The island is mostly forested, although there are some clear cut areas inland. Lakes and large mountainous hills define the geography. Hardy Island sits alongside Nelson Island with Blind Bay in between the two. Logging operations and granite quarries were early features of the island, and many buildings in BC were built out of Nelson Granite including the Parliament Buildings in Victoria.

There were once a few homesteads and small logging operations, most of which are now summer cabins. As a consequence, the permanent population is quite small. One of the most well known residents was Harry Roberts, who retired to the island in 1929. The house he built, Sunray, was a cottage with south-facing walls of glass the stretched out like the rays of a sun. It still stands in a cove at Cape Cockburn.

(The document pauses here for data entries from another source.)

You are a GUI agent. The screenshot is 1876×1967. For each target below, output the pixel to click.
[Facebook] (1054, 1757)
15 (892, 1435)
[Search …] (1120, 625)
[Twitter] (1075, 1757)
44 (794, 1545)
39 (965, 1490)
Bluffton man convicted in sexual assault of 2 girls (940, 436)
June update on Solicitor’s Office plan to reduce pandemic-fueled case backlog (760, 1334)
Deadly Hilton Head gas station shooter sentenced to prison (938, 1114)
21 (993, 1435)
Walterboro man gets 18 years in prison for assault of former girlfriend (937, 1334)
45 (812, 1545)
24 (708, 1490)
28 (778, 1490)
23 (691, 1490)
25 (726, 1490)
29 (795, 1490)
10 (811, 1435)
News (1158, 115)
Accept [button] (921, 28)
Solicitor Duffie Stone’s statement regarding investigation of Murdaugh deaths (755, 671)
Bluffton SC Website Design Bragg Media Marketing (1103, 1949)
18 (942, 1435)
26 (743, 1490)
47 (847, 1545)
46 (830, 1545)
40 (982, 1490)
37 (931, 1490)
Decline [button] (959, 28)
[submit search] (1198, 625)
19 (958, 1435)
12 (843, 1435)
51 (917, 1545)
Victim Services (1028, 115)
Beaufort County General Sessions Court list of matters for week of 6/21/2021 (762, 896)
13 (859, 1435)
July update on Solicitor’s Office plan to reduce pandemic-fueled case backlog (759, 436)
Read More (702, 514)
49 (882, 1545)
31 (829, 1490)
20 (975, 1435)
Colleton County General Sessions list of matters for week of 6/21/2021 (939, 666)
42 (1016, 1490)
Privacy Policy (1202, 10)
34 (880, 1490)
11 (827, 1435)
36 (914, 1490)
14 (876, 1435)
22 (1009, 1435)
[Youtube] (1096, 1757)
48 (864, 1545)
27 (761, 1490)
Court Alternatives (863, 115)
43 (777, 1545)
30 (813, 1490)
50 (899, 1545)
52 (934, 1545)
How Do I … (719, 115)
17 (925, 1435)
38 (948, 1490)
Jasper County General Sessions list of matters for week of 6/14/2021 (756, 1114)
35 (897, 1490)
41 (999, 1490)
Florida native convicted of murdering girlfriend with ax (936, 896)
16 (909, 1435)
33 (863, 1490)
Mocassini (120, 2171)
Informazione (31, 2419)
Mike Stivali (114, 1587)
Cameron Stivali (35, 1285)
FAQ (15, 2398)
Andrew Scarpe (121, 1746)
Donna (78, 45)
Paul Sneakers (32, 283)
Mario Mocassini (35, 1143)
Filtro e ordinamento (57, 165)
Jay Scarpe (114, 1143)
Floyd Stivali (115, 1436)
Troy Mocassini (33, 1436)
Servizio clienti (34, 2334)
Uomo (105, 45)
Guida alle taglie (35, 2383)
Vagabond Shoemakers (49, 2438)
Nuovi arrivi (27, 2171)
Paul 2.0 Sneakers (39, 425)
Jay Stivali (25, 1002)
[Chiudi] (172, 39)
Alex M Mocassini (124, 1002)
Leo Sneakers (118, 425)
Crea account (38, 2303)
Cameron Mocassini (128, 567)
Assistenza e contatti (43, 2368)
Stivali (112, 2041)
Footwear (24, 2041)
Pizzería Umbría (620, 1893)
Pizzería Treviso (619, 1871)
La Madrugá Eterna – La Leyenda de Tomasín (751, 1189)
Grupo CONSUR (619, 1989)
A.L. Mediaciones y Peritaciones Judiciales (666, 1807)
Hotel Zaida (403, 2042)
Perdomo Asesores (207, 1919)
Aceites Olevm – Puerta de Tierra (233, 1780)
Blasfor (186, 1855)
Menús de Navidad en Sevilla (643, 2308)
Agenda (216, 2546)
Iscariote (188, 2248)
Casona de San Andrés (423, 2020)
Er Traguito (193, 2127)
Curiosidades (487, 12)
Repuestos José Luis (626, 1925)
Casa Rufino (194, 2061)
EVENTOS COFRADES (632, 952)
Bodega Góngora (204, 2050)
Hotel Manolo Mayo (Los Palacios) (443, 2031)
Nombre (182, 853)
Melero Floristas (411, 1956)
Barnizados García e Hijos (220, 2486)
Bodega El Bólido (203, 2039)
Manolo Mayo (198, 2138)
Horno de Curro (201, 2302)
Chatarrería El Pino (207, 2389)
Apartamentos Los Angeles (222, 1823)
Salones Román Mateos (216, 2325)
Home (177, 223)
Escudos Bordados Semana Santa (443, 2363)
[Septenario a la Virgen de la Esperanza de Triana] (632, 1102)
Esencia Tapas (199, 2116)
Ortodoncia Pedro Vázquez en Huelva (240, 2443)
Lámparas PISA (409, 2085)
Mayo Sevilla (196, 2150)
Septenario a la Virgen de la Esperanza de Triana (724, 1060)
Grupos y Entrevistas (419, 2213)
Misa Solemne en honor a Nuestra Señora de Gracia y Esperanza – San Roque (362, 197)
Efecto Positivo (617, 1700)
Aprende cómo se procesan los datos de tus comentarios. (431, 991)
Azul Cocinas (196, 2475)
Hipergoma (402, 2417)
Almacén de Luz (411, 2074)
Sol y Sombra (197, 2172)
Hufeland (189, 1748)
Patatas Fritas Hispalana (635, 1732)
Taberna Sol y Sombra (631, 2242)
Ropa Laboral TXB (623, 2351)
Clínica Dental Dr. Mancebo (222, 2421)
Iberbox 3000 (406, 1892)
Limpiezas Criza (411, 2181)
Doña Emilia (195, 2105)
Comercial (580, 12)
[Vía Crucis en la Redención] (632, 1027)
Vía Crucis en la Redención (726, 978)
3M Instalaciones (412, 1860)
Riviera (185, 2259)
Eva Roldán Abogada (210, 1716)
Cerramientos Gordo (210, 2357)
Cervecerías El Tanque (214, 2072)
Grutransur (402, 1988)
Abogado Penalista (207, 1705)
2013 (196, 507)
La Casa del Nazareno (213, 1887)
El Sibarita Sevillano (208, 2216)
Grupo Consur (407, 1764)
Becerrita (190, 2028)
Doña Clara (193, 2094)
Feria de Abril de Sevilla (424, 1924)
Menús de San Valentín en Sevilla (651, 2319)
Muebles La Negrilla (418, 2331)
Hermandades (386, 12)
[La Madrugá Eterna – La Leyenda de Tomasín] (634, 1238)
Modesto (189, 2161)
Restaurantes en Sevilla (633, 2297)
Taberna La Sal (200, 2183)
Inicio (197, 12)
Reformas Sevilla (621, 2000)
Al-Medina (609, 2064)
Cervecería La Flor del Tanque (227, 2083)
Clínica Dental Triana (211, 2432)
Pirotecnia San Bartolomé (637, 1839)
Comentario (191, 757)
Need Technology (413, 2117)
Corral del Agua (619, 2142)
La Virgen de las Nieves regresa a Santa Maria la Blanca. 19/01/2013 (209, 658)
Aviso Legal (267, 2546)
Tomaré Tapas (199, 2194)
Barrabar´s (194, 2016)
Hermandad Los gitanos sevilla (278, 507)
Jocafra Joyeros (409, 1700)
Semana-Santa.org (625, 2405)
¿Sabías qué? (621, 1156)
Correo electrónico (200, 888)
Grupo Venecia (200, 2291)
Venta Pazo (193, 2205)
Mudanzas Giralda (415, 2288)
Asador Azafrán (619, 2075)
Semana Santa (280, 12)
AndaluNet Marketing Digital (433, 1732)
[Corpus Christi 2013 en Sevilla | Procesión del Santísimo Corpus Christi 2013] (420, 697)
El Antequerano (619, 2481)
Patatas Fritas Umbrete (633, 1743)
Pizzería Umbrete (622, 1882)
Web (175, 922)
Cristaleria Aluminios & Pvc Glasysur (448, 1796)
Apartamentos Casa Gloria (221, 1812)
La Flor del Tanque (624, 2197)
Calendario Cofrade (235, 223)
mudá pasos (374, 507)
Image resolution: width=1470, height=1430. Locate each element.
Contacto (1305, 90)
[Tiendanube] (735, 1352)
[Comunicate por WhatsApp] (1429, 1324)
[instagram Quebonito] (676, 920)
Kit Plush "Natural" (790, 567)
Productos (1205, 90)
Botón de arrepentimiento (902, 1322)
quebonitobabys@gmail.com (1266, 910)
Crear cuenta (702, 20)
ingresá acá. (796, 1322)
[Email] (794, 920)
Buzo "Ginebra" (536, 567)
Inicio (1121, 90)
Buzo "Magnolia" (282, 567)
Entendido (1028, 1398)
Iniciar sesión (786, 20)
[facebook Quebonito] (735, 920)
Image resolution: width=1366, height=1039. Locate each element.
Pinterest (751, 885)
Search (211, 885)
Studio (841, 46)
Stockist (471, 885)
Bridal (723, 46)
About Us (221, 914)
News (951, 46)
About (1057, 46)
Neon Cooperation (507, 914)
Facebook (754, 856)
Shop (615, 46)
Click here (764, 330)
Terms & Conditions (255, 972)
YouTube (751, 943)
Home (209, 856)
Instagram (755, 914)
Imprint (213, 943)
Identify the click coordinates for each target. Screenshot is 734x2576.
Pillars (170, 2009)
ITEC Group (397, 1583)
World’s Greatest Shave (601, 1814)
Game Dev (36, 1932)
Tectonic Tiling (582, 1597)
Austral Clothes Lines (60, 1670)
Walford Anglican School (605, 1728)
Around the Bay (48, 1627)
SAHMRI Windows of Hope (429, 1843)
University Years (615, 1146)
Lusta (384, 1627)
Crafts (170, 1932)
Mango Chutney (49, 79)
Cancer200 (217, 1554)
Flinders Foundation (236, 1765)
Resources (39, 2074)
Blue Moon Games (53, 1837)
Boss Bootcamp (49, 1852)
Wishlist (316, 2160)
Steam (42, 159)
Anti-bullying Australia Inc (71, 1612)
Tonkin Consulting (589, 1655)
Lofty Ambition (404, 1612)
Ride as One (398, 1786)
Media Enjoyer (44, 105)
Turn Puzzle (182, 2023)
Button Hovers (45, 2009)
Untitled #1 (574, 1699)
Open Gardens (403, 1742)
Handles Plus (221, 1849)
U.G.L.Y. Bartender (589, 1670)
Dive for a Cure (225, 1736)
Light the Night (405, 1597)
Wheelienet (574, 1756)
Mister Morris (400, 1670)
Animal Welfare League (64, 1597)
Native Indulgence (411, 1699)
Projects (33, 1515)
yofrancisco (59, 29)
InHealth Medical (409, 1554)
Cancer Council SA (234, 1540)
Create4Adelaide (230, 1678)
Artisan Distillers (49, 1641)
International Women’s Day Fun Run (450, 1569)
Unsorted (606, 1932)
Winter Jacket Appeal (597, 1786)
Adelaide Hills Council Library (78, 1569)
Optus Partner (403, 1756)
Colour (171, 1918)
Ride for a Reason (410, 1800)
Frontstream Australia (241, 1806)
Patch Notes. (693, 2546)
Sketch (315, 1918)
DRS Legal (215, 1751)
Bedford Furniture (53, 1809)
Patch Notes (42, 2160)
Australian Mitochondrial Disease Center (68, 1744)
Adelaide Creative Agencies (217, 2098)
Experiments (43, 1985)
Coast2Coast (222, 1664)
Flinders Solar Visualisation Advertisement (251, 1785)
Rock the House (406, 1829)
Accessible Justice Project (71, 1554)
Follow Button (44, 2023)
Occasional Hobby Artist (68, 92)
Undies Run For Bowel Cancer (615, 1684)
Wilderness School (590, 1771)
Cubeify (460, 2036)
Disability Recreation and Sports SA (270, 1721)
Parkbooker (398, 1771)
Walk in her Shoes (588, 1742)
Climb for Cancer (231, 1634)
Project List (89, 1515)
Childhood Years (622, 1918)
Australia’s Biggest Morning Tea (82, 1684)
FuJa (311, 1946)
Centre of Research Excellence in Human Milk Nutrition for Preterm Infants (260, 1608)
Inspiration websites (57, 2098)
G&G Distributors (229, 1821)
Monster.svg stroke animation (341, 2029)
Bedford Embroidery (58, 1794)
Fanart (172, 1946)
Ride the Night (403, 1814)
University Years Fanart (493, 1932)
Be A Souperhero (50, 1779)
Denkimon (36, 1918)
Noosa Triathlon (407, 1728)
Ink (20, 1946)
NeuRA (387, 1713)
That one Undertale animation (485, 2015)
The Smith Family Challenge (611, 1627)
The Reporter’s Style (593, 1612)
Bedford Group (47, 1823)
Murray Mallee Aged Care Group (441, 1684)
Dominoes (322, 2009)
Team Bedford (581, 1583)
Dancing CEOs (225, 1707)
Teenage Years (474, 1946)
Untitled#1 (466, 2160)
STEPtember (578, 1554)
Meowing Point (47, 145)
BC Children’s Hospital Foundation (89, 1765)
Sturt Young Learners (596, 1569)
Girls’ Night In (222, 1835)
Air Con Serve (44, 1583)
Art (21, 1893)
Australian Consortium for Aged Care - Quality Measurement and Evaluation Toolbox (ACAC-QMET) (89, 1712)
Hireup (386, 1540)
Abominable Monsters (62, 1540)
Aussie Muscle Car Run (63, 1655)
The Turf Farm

The island is named for the British naval hero, Horatio Nelson, 1st Viscount Nelson. The adjacent island of Hardy Island is named after his Commodore, who was the last man to whom Nelson spoke as he lay dying after the Battle of Trafalgar. The eastern side of Nelson Island is bordered by Agamemnon Channel, named after Nelson's first command and favourite ship, HMS Agamemnon. The southernmost part of the island is Fearney Point, named after Nelson's bargeman William Fearney who took charge of the swords of surrendered Spaniards during the Battle of Cape St Vincent. The scene is commemorated on a bas-relief plaque at the foot of Nelson's Column in Trafalgar Square, London.